After 1936, the rate of acceleration of Tiger Moth manufacturing increased dramatically and by the by the outbreak of the World War 2, a total of 1,424 Tiger Moths had been completed by both domestic and overseas manufacturing efforts. In 1941, de Havilland transferred principal manufacturing activity for the Tiger Moth from its Hatfield factory to that of Morris MotorsLtd at their facility in Cowley, Oxford, which is where this aircraft was built. In 1945, all activity on the British Tiger Moth production lines was terminated, but which time Morris Motors had completed a total of 3,433 Tiger Moths.

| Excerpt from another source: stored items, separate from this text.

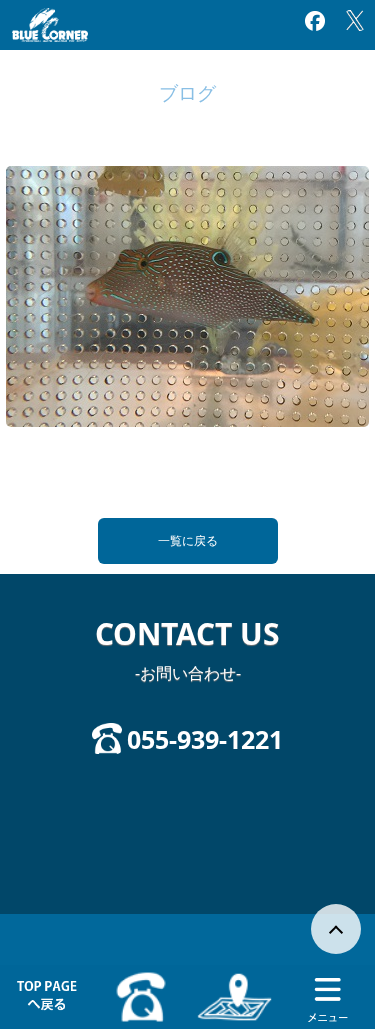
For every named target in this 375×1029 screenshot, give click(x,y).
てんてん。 (30, 479)
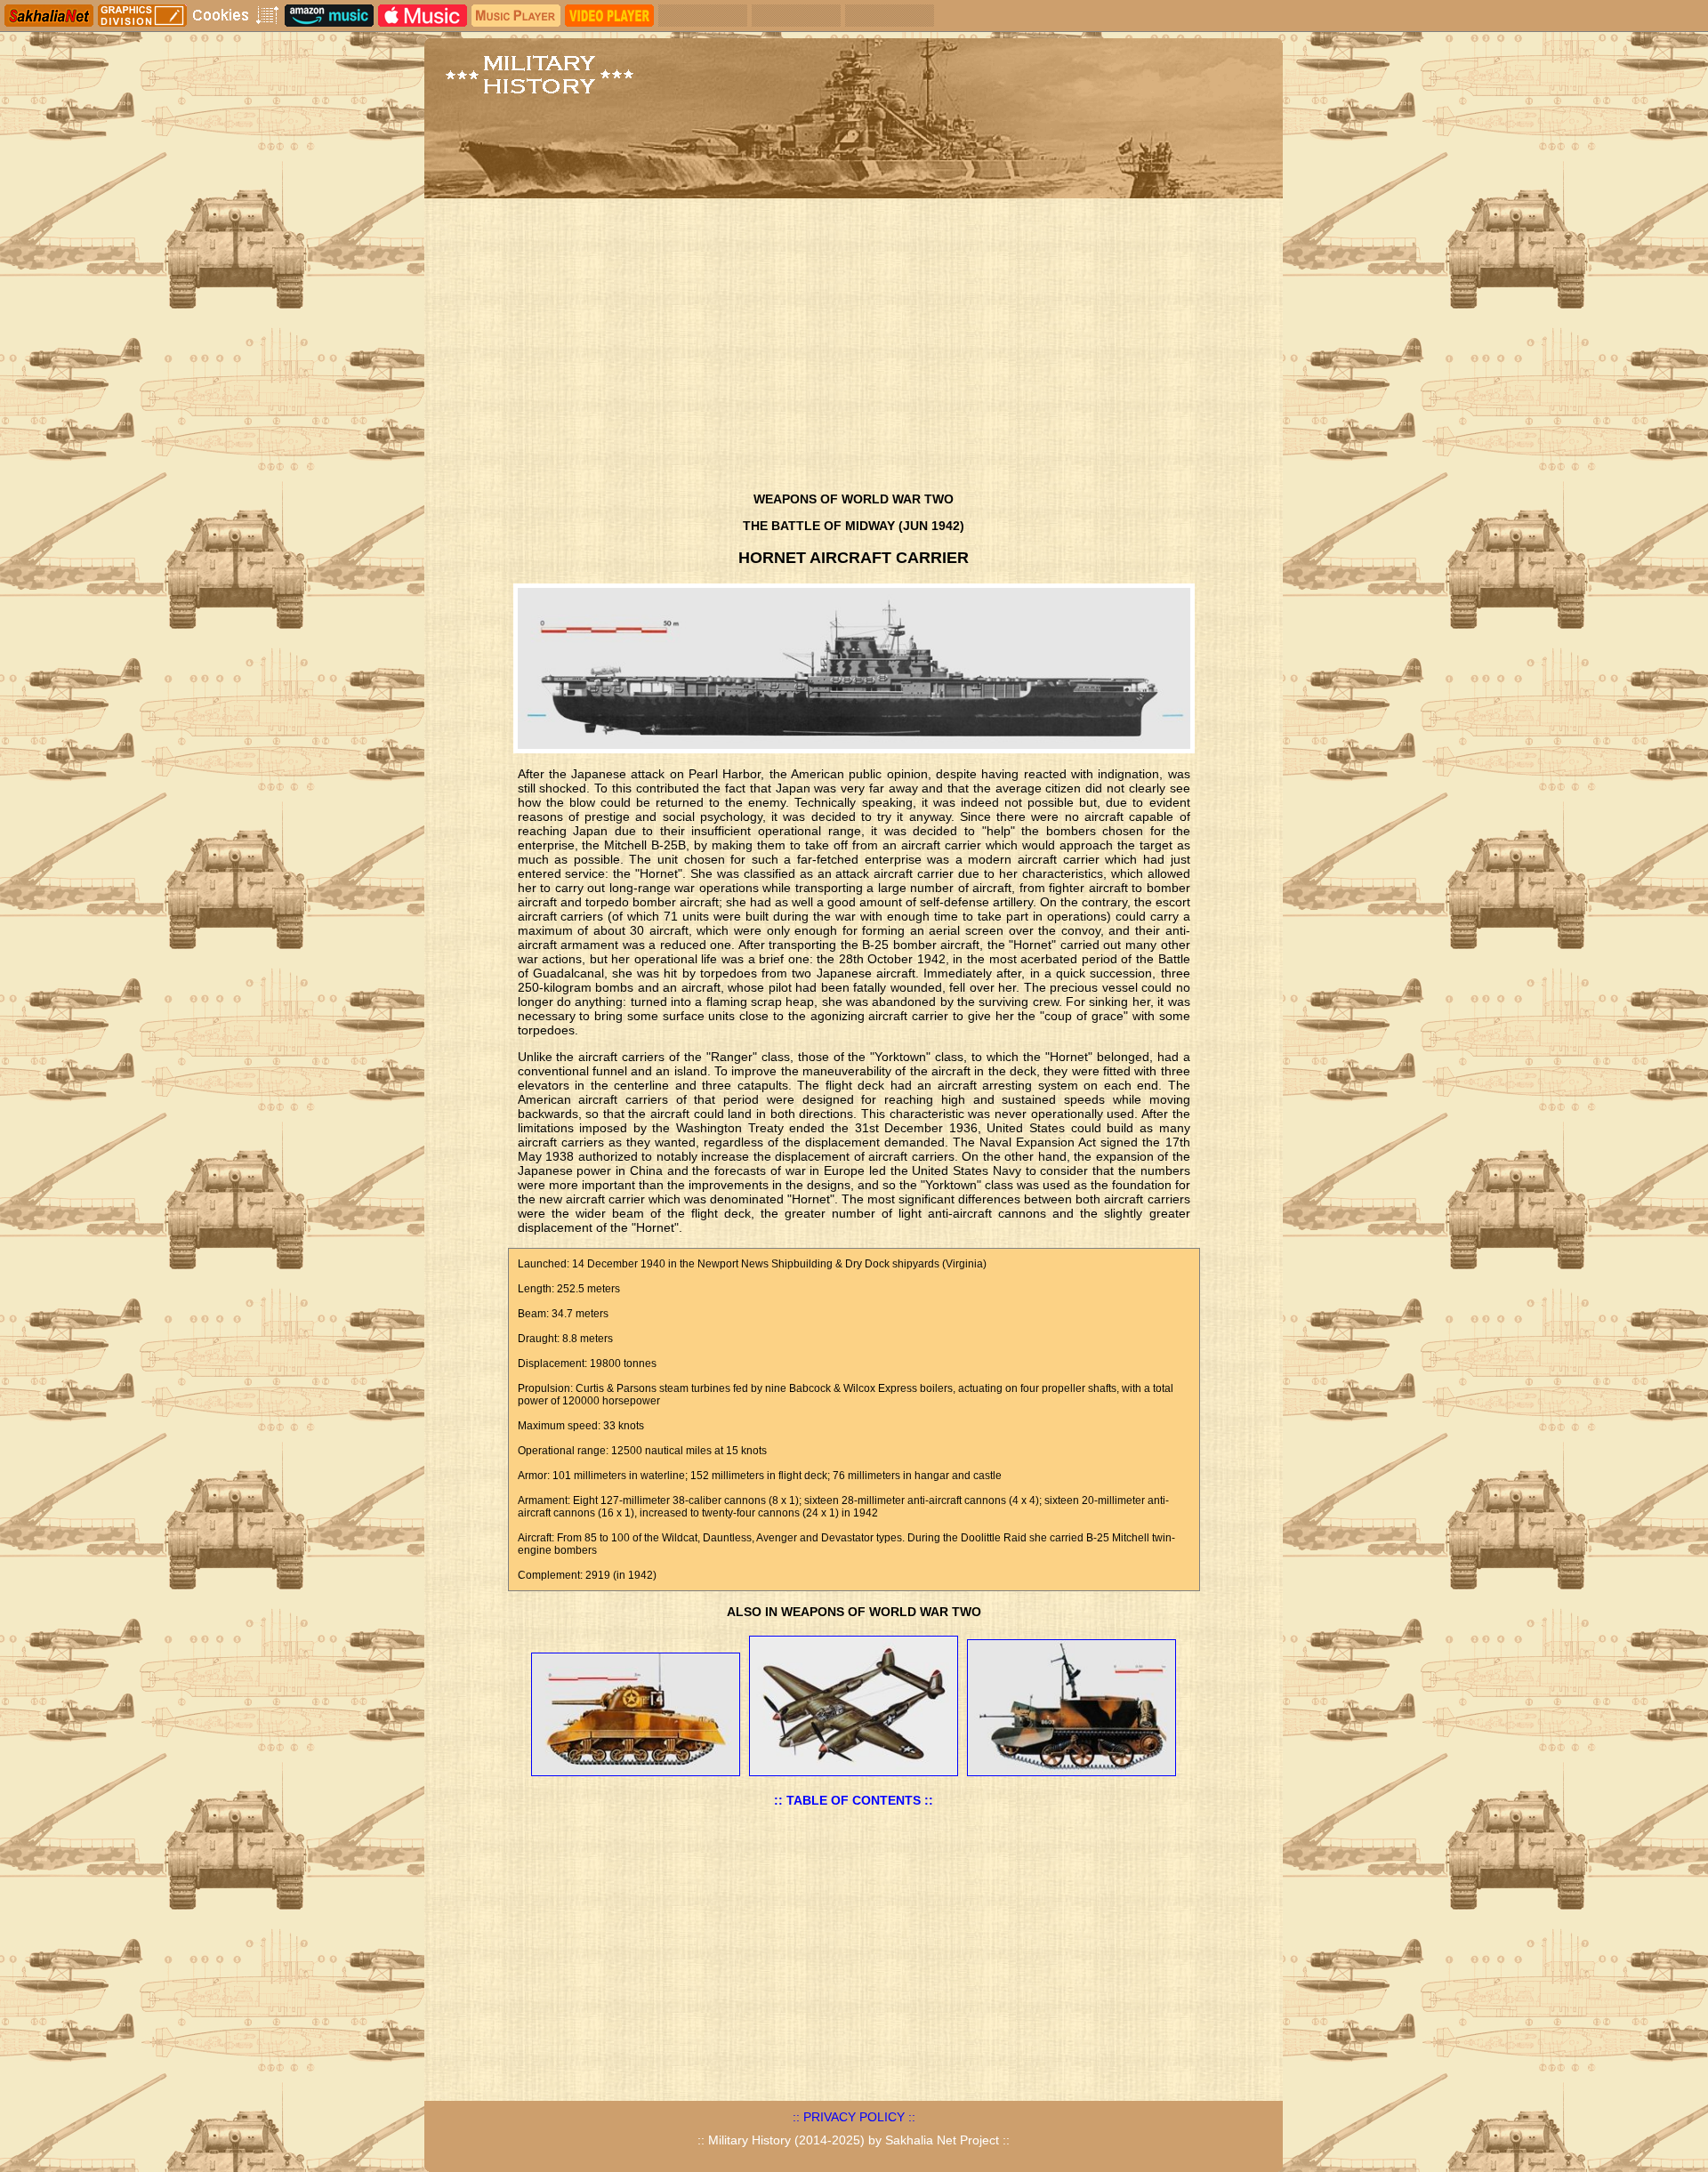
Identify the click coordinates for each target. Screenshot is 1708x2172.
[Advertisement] (853, 349)
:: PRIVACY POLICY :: (854, 2117)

The Tiger Moth remained in service with the RAF until it was succeeded and replaced by the de Havilland Chipmunk during the early 1950s, however, it remained in Service with the Royal Navy until the early 1970’s as target tugs and “air experience” machines. Indeed one of these aircraft became the last biplane to land on an aircraft carrier (HMS Eagle) in the English Channel during the summer of 1967. Many of the military surplus aircraft subsequently entered into civil operation and it remains in widespread use as a recreational aircraft in several different countries today.